The Energy We See: A Look at Light

The Energy We See: A Look at Light

By: Jennifer Boothroyd
Publisher: Lerner Classroom
Publication Date: January 2011
ISBN: 978-0761371045
Reviewed by: Deb Fowler
Review Date: April 2011

In the morning when the sun shines all around, you are seeing light, which is “a form of energy.” Here on Earth the sun is the most important “natural source of light” for us. There are many other natural sources of light that we might not think about, including fireflies, lightning, and fire. There are also manmade sources of light that we call “artificial light.” Long ago there was no such thing as electricity and people had to use “candles or oil lamps for light.” All around us we see light sources that have been created by electricity. Perhaps you see many around you, including the light cast by your computer screen.

When light travels it moves in waves. These waves travel in “straight lines until they hit an object.” When light hits an object the waves bounce off it. When this happens the process is called “reflection.” If you’ve ever hidden under the covers and read a book with a flashlight, the light will reflect off the pages and into your eyes.

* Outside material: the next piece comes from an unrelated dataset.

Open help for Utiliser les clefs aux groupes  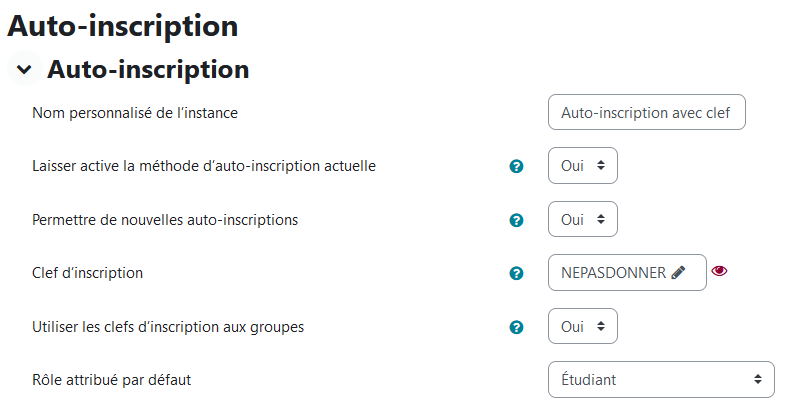(x=516, y=327)
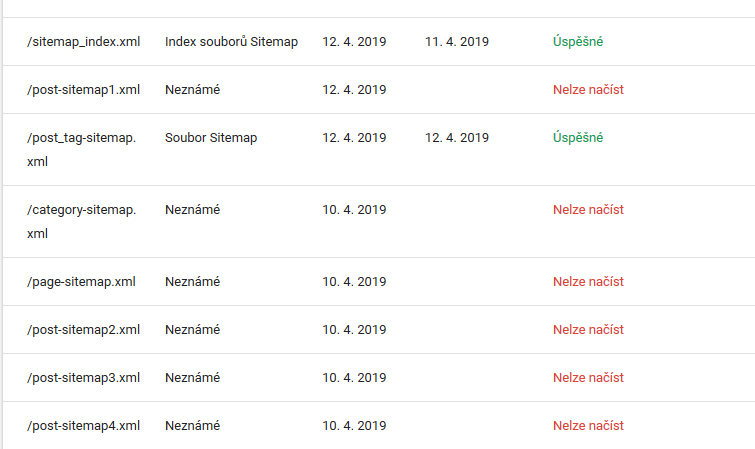Click Úspěšné status of sitemap_index.xml

[x=578, y=41]
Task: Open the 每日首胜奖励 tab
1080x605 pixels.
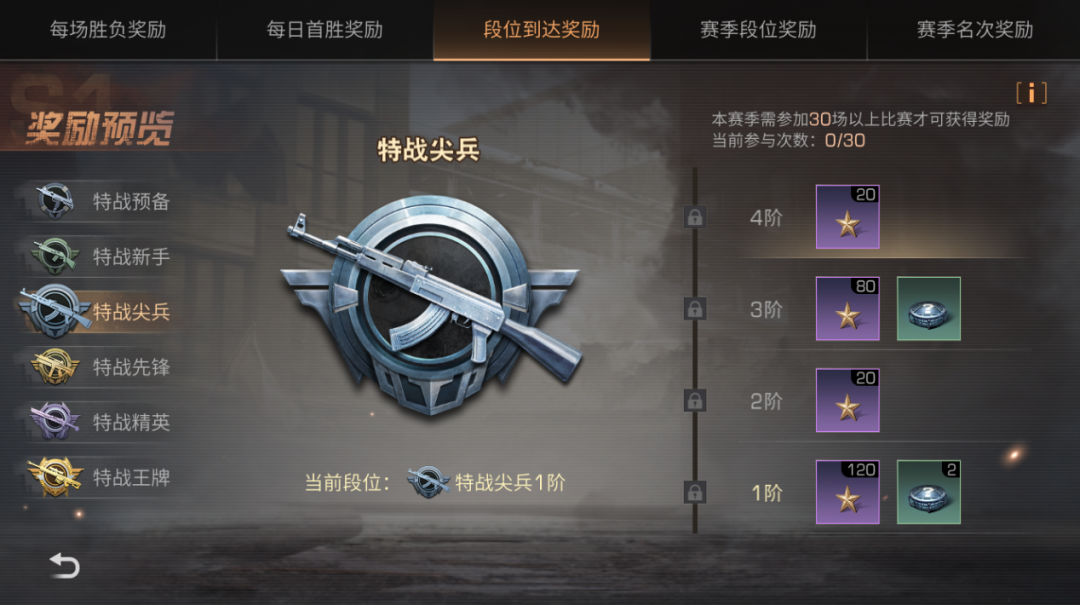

Some objects “stop light waves from moving through them” as they are opaque. You’ll see some examples of this and you’ll also find out why shadows are made. You’ll learn about light and transparent materials, translucent materials, how light waves change when passing through some materials (refraction), you’ll get to take a look at rainbows, and you’ll learn about the different colors that light is made up of.

I was quite impressed with the way this book presented the elementary concept of optics, an important part of physics. Each concept was nicely explained in the text and accompanied by photographs that visually explained the concept as well. For example, when reflection was explained children were shown playing ping-pong. The caption said, “Light waves move like ping-pong balls. They bounce off objects and keep moving.” All the captions added a brief informative vignette to assist the young student’s comprehension of the material. This is one in a series of “Exploring Physical Science” books. In the back of the book is an index, a glossary, instructions for making an “Indoor Rainbow,” and additional recommended book and website resources to explore.

Quill says: This is an excellent overview of the science of light for the young student.